'Small' Windows Phone Update Has Big Impact

Owners of some Windows Phone 7 (WP7) mobile handsets were supposed to be getting an update this week that was meant to make it easier to keep the phones updated in the future.

Instead, some with Samsung devices ran into serious trouble that left their phones unusable -- colloquially referred to as "bricked" since the phones are as useless as bricks -- and in need of replacement.

Microsoft (NASDAQ: MSFT) announced the update Monday.

"This first update for Windows Phone is designed to improve the software update process itself. So while it might not sound exciting, it's still important because it's paving the way for all future goodie-filled updates to your phone," Microsoft spokesperson Michael Stroh wrote in a post to the Windows Phone Blog.

The company plans at least two updates to WP7 handsets this year, but this was not one of them.

Soon after beginning distribution of the update, though, complaints from users began coming in. Tech enthusiasts' site Ars Technica was one of the first to report that Samsung Omnia7 phones were experiencing "difficulties" installing the update.

In fact, in one scenario, on step seven of the 10-step installation process, the phone freezes and must be rebooted, which gets the user's phone functioning again, but without the update, Ars Technica said.

A second scenario is much more debilitating, however. In that case, on step six, the phone's firmware becomes corrupted and the phone itself is bricked and has to be replaced.

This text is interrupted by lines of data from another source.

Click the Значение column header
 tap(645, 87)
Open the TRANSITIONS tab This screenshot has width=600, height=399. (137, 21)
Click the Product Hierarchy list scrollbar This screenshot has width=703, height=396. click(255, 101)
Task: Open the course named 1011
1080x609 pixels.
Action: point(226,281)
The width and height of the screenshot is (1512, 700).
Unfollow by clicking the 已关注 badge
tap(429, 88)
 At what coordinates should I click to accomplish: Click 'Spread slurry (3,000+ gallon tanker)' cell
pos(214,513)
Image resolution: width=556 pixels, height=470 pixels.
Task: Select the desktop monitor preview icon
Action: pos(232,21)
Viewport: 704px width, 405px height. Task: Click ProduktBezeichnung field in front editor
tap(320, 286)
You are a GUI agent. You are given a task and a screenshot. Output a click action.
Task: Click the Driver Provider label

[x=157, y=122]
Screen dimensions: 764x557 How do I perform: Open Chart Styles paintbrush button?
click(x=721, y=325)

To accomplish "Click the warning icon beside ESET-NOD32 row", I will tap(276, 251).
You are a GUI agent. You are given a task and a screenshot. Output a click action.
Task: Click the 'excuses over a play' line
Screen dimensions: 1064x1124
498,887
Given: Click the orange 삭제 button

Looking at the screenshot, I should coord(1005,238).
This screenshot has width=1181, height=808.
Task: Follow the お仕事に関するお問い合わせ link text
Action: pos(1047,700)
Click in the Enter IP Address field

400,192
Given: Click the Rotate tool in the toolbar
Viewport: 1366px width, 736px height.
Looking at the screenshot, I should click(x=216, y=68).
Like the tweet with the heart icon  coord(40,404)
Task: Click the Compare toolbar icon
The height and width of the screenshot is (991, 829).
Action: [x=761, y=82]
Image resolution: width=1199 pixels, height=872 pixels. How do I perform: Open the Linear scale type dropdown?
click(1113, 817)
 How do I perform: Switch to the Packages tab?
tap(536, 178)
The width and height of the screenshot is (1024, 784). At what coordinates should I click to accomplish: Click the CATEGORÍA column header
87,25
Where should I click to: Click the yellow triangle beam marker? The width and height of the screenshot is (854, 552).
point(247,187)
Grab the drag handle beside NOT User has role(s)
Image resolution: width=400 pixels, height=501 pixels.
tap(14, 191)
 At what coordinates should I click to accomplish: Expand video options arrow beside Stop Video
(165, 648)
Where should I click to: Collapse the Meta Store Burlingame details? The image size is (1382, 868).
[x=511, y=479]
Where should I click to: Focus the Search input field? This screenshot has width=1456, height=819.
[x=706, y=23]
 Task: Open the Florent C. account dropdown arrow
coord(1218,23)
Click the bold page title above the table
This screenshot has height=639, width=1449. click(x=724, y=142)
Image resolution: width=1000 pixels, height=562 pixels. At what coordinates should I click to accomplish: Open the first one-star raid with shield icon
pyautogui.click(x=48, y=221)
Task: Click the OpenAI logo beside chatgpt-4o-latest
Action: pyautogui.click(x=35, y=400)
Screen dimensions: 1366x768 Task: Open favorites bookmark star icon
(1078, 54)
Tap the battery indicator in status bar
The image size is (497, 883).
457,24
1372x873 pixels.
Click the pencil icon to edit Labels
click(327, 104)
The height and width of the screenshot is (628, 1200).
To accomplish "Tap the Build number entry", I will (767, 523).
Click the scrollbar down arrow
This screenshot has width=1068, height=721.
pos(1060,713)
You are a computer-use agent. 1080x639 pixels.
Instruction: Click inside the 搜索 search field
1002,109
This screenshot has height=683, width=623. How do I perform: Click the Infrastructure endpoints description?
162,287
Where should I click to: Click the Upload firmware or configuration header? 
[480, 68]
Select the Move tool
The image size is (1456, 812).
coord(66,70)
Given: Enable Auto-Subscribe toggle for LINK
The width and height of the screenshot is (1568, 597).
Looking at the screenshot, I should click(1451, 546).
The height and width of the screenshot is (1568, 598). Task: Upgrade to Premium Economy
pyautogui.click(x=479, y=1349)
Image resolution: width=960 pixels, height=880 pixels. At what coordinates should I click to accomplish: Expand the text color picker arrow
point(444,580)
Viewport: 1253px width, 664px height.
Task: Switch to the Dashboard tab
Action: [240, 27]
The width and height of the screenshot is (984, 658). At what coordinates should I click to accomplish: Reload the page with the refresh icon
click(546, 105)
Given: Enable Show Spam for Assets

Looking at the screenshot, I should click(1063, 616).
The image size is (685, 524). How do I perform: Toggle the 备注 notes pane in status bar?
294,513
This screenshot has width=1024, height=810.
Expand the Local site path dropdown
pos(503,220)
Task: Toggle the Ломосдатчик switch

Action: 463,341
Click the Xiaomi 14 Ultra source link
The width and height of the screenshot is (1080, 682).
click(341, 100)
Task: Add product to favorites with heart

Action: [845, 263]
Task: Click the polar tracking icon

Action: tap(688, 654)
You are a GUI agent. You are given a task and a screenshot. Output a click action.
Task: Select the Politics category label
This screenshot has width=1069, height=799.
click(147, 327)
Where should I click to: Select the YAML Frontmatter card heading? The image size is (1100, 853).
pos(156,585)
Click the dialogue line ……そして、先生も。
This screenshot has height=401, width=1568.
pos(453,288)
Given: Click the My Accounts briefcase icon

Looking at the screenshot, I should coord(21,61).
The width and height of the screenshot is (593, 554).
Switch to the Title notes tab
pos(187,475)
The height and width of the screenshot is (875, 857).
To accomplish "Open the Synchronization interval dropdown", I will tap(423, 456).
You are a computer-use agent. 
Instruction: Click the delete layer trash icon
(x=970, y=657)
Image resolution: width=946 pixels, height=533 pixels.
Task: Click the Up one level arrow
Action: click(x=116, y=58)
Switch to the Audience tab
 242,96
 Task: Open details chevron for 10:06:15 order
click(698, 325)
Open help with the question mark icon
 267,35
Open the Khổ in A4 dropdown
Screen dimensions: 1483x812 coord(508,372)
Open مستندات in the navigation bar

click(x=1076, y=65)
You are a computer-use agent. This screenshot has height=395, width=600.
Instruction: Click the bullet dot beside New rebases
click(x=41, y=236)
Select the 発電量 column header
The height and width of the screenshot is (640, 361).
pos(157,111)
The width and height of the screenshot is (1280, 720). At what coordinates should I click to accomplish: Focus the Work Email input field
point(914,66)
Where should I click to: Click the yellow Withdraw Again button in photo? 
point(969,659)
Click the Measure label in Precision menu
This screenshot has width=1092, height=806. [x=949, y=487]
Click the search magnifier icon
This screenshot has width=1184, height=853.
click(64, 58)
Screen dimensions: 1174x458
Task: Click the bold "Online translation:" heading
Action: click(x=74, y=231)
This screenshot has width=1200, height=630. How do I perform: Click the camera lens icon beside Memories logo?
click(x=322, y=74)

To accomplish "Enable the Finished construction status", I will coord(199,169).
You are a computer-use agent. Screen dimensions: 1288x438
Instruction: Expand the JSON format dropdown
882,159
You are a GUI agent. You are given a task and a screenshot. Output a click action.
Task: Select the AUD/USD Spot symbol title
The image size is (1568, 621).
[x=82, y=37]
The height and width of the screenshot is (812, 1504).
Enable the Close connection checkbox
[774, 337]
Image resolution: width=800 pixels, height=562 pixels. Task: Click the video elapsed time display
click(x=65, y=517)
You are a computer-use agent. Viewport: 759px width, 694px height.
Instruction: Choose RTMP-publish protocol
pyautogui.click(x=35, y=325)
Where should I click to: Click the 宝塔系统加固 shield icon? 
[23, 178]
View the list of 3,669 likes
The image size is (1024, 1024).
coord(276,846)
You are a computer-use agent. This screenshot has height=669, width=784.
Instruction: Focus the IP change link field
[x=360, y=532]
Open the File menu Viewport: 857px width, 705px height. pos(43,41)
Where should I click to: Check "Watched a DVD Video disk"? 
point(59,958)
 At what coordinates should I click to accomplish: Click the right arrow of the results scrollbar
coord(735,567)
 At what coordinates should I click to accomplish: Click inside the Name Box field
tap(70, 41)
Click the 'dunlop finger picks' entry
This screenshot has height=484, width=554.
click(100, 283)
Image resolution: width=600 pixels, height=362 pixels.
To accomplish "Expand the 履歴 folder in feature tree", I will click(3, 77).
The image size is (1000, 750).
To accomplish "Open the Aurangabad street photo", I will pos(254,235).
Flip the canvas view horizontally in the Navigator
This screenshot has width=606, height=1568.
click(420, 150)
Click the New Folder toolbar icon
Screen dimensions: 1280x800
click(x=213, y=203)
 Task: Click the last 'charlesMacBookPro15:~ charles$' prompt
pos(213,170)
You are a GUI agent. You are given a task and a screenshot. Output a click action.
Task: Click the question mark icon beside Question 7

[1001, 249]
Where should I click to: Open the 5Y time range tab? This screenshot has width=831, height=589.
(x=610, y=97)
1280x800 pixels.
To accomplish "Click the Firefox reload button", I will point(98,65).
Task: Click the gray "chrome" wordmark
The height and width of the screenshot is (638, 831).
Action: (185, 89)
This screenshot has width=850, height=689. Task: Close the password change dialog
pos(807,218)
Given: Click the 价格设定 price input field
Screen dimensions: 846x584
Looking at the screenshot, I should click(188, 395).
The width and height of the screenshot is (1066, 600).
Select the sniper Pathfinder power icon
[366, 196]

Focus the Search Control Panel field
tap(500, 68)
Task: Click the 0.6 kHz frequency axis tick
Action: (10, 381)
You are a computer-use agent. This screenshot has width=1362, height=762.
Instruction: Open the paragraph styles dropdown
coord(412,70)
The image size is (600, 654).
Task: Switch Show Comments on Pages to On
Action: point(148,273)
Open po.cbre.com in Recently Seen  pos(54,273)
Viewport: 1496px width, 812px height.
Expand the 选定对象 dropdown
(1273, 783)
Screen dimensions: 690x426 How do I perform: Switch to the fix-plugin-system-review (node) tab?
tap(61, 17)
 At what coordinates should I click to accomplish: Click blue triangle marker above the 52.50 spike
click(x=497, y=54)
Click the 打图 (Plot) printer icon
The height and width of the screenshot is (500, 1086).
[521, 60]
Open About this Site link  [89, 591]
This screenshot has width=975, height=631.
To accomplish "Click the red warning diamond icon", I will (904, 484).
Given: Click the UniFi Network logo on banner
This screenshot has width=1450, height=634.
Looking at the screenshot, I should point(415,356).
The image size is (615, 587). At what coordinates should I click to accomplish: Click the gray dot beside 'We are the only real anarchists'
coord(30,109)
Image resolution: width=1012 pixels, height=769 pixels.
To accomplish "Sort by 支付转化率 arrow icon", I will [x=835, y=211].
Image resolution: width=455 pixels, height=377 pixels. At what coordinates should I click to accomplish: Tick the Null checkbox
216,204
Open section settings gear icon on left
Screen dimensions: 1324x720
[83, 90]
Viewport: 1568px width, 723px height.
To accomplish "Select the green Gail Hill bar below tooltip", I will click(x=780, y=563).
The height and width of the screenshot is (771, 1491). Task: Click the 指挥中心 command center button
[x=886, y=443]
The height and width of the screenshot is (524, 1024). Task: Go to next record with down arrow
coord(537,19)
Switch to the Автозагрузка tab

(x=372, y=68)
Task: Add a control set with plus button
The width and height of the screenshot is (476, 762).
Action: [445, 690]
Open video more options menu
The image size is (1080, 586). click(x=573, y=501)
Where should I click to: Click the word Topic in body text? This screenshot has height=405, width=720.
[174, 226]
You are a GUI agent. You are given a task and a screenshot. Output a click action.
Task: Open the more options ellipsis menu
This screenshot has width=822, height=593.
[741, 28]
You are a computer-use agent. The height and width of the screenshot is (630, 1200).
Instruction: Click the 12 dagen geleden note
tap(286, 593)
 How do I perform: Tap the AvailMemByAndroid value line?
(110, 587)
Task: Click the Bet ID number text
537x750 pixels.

"We have identified a technical issue with the Windows Phone update process that impacts a small number of Samsung phones," a Microsoft spokesperson told InternetNews.com in an email.

"This software update remains available to customers with the exception of Samsung, as we are in the process of temporarily taking down the update for those phones in order to correct the issue as soon as possible," the spokesperson added.

Microsoft has been mounting a major effort to make its second attempt at entering the smartphone market over the past two years. Given how late WP7 devices entered the mobile arena, though, many analysts believe that Microsoft doesn't need to do anything that would turn off customers and potential customers.

CEO Steve Ballmer debuted WP7 at Mobile World Congress (MWC) in Barcelona a year ago, and the company launched the system in early October and began to sell to the public in the U.S. in early November.

When Microsoft reported earnings for the holiday sales season in late January, the company claimed to have sold some 2 million units to network operators and retailers.

In early February, Ballmer also announced a deal to put WP7 on smartphones from mobile handset giant Nokia (NYSE: NOK), a move to boost its marketshare vis-à-vis Apple's (NASDAQ: AAPL) iOS, Research in Motion's (NASDAQ: RIMM) BlackBerry, and Google's (NASDAQ: GOOG) Android over the middle term, given that the first Nokia phones running WP7 are not expected until next year.